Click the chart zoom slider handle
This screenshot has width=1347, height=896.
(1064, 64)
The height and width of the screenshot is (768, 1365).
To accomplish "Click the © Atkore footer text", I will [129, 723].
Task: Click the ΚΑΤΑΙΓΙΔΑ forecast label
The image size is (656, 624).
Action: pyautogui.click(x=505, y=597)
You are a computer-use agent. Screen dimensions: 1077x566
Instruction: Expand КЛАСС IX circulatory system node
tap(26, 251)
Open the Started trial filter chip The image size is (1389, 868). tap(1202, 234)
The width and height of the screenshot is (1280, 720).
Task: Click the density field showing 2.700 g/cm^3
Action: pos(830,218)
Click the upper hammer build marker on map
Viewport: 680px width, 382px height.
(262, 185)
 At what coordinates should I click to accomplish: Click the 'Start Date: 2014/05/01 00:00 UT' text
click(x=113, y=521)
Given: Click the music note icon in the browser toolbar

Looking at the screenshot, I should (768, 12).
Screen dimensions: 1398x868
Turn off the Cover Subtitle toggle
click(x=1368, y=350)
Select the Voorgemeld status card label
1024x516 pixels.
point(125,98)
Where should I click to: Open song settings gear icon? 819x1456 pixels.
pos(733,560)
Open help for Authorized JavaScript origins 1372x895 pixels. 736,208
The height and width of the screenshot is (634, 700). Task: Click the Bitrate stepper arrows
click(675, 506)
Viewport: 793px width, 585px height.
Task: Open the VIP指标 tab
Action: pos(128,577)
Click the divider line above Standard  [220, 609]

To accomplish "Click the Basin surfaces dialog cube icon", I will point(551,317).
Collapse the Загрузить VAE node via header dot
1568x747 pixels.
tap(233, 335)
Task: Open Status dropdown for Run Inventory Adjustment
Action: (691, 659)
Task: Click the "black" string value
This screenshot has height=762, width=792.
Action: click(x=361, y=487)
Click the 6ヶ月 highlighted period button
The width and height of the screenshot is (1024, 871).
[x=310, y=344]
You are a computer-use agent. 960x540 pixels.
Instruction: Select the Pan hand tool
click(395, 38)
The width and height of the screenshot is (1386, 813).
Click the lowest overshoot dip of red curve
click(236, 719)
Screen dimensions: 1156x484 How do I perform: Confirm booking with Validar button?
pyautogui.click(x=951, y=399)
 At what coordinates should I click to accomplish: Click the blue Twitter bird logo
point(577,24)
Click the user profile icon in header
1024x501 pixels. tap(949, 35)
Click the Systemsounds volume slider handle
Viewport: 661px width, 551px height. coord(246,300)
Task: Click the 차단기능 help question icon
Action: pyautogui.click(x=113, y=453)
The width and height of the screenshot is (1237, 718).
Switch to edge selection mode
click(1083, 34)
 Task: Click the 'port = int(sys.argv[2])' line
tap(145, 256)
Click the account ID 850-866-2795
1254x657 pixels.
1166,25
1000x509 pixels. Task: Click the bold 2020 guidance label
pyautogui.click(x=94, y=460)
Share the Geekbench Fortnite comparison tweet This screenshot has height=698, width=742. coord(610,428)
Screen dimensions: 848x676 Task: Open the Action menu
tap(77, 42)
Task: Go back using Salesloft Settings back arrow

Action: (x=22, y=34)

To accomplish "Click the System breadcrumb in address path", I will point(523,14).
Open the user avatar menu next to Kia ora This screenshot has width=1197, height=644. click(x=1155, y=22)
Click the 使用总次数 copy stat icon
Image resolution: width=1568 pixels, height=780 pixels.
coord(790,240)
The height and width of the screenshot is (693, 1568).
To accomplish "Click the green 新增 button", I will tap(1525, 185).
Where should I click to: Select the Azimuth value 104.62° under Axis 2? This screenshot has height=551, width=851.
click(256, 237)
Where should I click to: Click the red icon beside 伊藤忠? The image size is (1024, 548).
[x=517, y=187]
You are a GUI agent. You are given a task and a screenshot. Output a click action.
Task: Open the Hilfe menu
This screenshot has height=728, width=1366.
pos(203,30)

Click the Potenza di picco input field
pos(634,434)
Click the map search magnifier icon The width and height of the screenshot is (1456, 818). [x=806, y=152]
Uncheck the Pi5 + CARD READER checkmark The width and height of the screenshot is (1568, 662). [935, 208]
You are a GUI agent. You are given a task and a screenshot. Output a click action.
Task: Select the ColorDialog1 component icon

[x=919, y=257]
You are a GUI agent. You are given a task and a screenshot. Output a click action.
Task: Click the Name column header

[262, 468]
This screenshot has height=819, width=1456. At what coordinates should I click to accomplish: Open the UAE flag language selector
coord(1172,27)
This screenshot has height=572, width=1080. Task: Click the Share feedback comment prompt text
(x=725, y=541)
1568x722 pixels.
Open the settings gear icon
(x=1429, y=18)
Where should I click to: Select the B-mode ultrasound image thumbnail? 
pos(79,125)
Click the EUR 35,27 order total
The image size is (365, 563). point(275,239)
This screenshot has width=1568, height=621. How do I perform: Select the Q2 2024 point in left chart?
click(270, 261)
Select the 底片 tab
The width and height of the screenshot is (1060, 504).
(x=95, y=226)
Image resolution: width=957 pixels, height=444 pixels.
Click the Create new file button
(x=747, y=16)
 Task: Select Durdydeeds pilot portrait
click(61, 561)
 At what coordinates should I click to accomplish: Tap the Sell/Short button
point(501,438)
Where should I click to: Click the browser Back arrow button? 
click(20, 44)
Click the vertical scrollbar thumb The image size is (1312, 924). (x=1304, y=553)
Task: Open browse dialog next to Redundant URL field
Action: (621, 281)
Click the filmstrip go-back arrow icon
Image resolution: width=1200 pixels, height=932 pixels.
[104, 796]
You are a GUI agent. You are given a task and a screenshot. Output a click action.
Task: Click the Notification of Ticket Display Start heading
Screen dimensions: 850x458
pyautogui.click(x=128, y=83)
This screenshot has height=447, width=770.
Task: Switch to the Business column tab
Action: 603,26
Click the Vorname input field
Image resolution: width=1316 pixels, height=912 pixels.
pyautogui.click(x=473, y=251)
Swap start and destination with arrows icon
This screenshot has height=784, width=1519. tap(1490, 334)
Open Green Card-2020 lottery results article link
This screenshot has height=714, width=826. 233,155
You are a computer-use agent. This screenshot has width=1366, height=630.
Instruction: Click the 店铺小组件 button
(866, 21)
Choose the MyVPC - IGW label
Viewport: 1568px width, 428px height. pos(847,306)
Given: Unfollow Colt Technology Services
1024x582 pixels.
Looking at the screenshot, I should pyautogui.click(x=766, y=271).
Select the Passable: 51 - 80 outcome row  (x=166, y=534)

☆ ☆ ☆ ☆ ☆

**What is expected**
What you give back must be the stretch above, starting at the line with "Task: Click the ΚΑΤΑΙΓΙΔΑ forecast label" and ending at the line with "Click the upper hammer build marker on map", copied exactly.

**Output below**
Task: Click the ΚΑΤΑΙΓΙΔΑ forecast label
The image size is (656, 624).
Action: pyautogui.click(x=505, y=597)
You are a computer-use agent. Screen dimensions: 1077x566
Instruction: Expand КЛАСС IX circulatory system node
tap(26, 251)
Open the Started trial filter chip The image size is (1389, 868). tap(1202, 234)
The width and height of the screenshot is (1280, 720).
Task: Click the density field showing 2.700 g/cm^3
Action: pos(830,218)
Click the upper hammer build marker on map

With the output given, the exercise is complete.